**WHAT NEEDS TO BE DONE**: Check each line of the material below for "filter", then copy the ones that contain it.

------------------------------------------------

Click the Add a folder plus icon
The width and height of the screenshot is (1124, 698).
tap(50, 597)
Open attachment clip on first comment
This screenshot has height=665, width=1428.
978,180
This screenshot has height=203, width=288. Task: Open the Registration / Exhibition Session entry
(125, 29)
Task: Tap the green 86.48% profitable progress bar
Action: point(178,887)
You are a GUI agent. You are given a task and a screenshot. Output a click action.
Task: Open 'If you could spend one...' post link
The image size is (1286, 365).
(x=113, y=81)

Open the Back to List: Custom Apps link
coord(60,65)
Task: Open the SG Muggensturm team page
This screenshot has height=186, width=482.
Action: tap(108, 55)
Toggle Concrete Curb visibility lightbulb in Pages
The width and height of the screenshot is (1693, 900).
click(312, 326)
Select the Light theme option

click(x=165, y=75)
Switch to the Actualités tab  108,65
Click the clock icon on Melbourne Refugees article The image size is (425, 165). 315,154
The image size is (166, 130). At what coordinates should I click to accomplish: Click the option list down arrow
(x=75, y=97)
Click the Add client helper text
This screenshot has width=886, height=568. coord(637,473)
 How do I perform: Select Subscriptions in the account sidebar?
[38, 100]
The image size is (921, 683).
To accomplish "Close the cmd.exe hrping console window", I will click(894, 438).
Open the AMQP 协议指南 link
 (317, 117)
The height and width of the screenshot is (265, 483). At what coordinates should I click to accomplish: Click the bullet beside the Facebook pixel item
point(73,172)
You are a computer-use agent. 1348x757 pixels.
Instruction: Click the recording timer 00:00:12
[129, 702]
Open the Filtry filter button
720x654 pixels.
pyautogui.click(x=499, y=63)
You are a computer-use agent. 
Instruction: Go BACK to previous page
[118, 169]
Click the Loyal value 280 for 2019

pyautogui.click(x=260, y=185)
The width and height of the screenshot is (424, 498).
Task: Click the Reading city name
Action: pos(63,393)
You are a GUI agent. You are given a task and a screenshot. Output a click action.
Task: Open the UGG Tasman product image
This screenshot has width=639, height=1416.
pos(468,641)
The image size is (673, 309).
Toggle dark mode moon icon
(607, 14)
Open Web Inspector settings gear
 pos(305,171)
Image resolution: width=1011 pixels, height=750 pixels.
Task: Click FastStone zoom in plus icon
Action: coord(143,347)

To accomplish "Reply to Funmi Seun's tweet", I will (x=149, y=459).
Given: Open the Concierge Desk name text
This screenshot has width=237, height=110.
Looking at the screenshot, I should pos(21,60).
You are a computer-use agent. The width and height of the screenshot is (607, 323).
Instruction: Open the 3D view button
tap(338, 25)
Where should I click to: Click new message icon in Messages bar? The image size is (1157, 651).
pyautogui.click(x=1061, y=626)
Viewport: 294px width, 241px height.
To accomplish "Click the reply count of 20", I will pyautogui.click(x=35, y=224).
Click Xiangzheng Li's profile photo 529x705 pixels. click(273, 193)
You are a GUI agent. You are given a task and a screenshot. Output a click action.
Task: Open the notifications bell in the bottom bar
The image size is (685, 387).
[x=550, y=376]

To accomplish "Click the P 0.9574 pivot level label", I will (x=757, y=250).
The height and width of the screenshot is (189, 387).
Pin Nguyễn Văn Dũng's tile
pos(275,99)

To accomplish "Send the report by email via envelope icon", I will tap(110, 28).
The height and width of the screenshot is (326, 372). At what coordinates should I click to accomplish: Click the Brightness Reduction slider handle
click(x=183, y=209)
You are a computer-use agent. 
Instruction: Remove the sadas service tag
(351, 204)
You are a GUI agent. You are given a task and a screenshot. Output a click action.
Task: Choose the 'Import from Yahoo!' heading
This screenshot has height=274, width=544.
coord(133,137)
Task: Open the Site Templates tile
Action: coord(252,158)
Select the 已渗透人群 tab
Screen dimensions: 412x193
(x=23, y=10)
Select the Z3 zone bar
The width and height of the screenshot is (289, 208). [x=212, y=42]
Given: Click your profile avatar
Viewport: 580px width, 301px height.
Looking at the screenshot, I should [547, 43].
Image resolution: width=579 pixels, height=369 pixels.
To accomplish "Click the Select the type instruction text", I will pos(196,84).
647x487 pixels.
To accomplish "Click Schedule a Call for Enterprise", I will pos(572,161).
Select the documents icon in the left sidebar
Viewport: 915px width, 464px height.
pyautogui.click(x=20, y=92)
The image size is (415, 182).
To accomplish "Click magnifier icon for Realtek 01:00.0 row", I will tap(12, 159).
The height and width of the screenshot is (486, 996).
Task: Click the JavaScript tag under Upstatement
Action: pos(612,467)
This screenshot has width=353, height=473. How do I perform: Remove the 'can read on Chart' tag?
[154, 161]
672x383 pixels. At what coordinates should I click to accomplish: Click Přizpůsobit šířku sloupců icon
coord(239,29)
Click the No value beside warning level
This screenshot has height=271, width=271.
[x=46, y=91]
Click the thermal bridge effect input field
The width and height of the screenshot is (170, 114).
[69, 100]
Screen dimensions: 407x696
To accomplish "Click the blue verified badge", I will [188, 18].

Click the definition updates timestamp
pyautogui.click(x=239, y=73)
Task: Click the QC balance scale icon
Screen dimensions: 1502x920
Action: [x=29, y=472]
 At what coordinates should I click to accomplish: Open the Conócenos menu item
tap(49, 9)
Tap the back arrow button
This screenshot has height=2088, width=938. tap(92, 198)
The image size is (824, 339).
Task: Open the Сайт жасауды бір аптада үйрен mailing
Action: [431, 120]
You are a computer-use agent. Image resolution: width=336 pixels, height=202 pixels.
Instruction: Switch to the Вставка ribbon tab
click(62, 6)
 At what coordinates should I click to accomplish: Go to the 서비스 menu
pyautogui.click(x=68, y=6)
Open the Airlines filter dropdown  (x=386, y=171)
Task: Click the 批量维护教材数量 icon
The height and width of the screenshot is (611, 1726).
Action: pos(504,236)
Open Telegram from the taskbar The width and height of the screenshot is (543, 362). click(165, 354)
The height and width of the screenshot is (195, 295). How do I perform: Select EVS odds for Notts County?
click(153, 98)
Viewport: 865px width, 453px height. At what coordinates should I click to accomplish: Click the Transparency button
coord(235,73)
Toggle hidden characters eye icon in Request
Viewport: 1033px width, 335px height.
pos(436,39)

------------------------------------------------

**ANSWER TO THE EXERCISE**:
Open the Filtry filter button
Open the Airlines filter dropdown  (x=386, y=171)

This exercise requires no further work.